Towards Computational Historiographical Modeling
Digital corpora play an important, if not defining, role in digital history and may be considered as one of the most obvious differences to traditional history. Corpora are essential for the use of computational methods and thus for the construction of computational historical models. But beyond their technical necessity and their practical advantages, their epistemological impact is significant. While the traditional pre-digital corpus is often more of a potentiality, a mere “intellectual object,” the objective of computational processing requires the corpus to be made explicit and thus turns it into a “material object.” Far from being naturally given, corpora are constructed as models of a historical phenomenon and therefore have all the properties of models. Moreover, following Gaston Bachelard, I would argue that corpora actually construct the phenomenon they are supposed to represent; they should therefore be considered as phenomenotechnical devices.
corpora, concepts, epistemology, methodology, theory of history
Introduction
When we look for epistemological differences between “traditional” and digital history, corpora—stand out. Of course, historians have always created and studied collections of traces, in particular documents, but sometimes also other artifacts, and have built their narratives on the basis of these collections. This is a significant aspect of scholarship and in some sense constitutes the difference between historical and literary narratives: historical narratives are supposed to be grounded (in some way) in the historical facts represented by the respective corpus.
Nevertheless, the relation between such a corpus and the narrative is traditionally rather unclear. Not only is the corpus necessarily incomplete (and uncertain), but it’s typically only “virtual.” As Mayaffre (2006, 20) puts it, in the humanities corpora traditionally tend to be potentialities rather than realities: one could go and consult a certain document in some archive, but this may only be rarely done, and the corpus may thus have never been anything but an “intellectual object.”
Machine-readable digital corpora—that is, what we mean by corpora today—have brought about major changes. Most of the time, it is their practical advantages that are highlighted: they are easier to store, they are (at least potentially) accessible from anywhere at any time, and they can be processed automatically. This, in turn, enables us to apply new types of analysis and thus to ask and study new research questions. What tends to be overlooked, though, is the epistemological impact of machine-readable corpora in history. The notion of corpus in digital history (and in digital humanities in general) is heavily influenced by the notion of corpus in computational linguistics: a large but finite collection of digital texts. Mayaffre (2006, 20) hints at the epistemological impact when he notes that, on the one hand, digitization dematerializes the text in that it is lifted from its previous support, but on the other hand, materializes the corpus more rigorously than before.
This is, of course, a precondition for more rigorous types of analysis, notably computational analyses, and—eventually—the construction of computational historical models. However, this raises a number of epistemological and methodological questions. In computational linguistics, a corpus is essentially considered a statistical sample of language. Historical corpora typically differ from linguistic corpora, both in its relation to the research objects, the research questions, and to the expected research findings. They also differ in the way they are constructed.

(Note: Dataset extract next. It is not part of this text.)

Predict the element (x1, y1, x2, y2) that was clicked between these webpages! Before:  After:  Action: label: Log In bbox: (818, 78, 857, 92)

While there is much discussion of individual methods and their appropriateness—and many common definitions as well as a large part of the criticism of DH are related to these methods—there is surprisingly little theoretical discussion of corpora. In a typical DH paper (or project proposal), just a few words are said about the corpus that was used, and most of it tends to concern its size and composition (n items of class X, m items of class Y, and so on) and the technical aspects of its construction (e.g., how it was scraped), if the authors did not use an existing corpus. The methods (algorithms, tools, etc.) used and the results achieved (and their interpretation and visualization) are typically discussed extensively, though.

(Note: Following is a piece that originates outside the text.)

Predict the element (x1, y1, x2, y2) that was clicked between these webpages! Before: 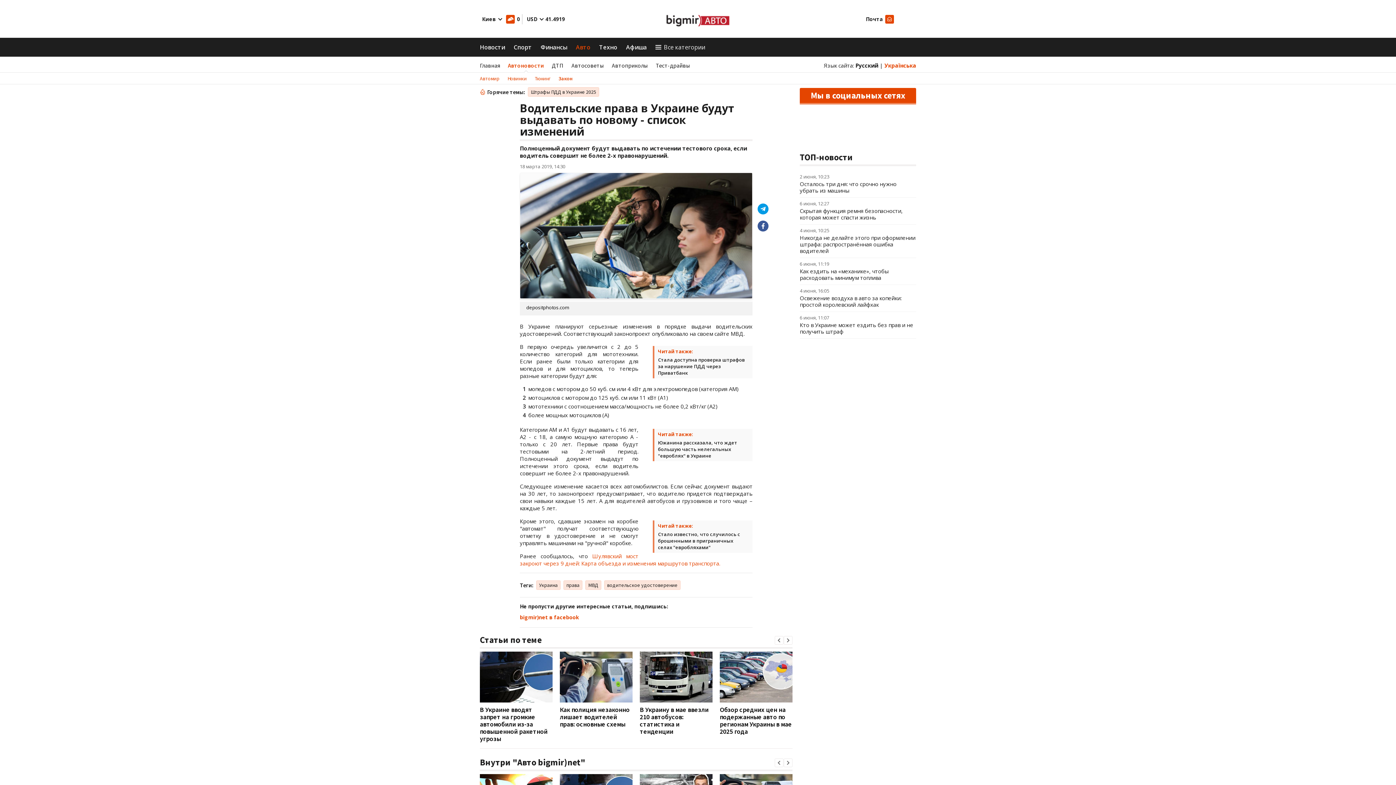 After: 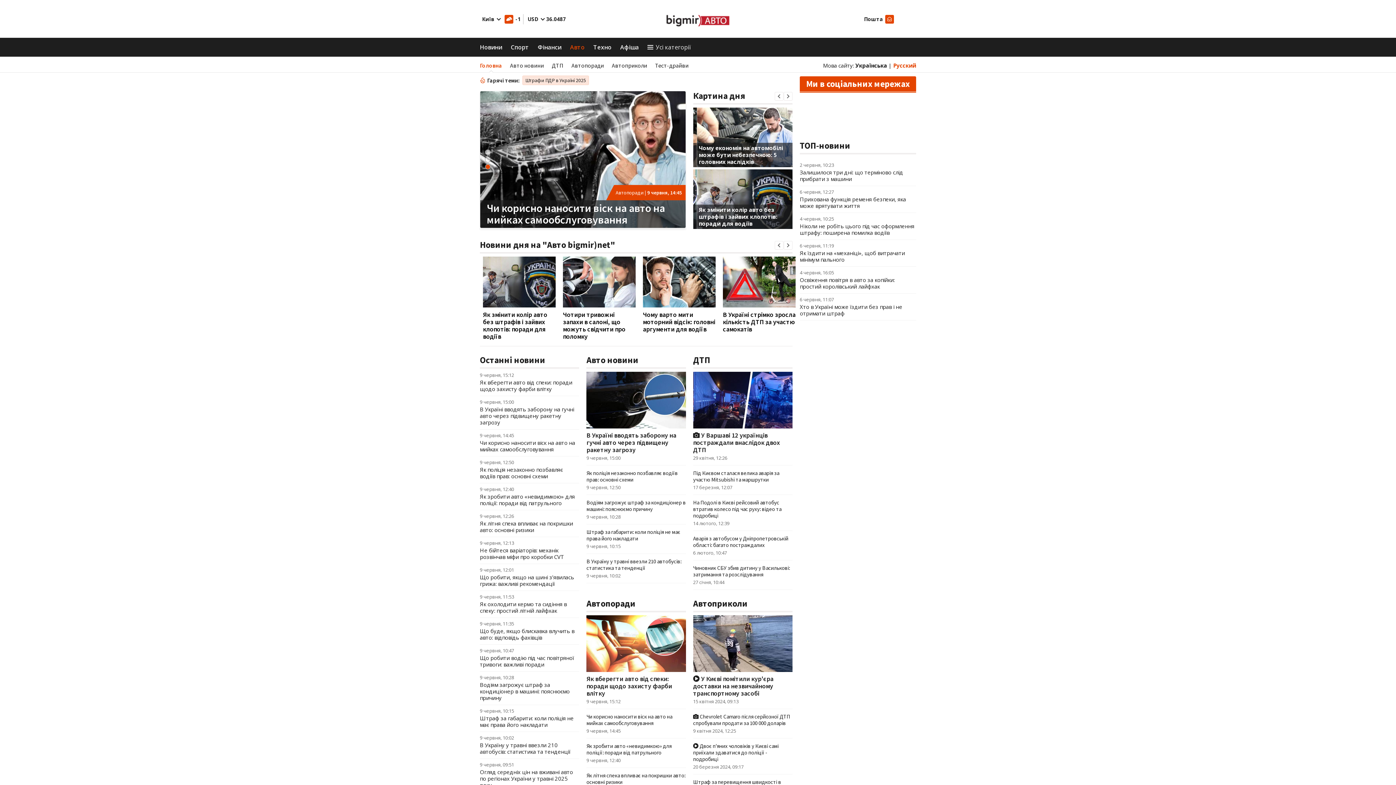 Action: label: Авто bbox: (576, 40, 590, 53)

Given the central role of corpora in digital history, I think we need to study them and the roles they play in order to avoid the production of research that is formally rigorous but historically meaningless (or even nonsensical).
Corpora as Models
As Granger (1967) notes, the goal of any science (natural or other) is to build coherent and effective models of the phenomena they study.
Thus, and as I have argued before (Piotrowski 2019), a corpus should be considered a model in the sense of Leo Apostel, who asserted that “any subject using a system A that is neither directly nor indirectly interacting with a system B to obtain information about the system B, is using A as a model for B” (Apostel 1961, 36, emphasis in original). Creating a corpus thus means constructing a model, and modelers consequently have to answer questions such as: What is it that I am trying to model? In what respects is the model a reduction of it? And for whom and for what purpose am I creating the model?
These are not new questions: every time historians select sources, they construct models, even before any detailed analysis. However, machine-readable corpora are not only potentially much larger than any material collection of sources—which is already not inconsequential—but also have important epistemological consequences. The larger and the more “complete” a corpus is, the greater the danger to succumb to an “implicit essentialism” (Mothon 2010, 19) and to mistake the model for the original, a fallacy that can frequently be observed in the field of cultoromics (Michel et al. 2011), when arguments are being made on the basis of the Google Books Ngram Corpus.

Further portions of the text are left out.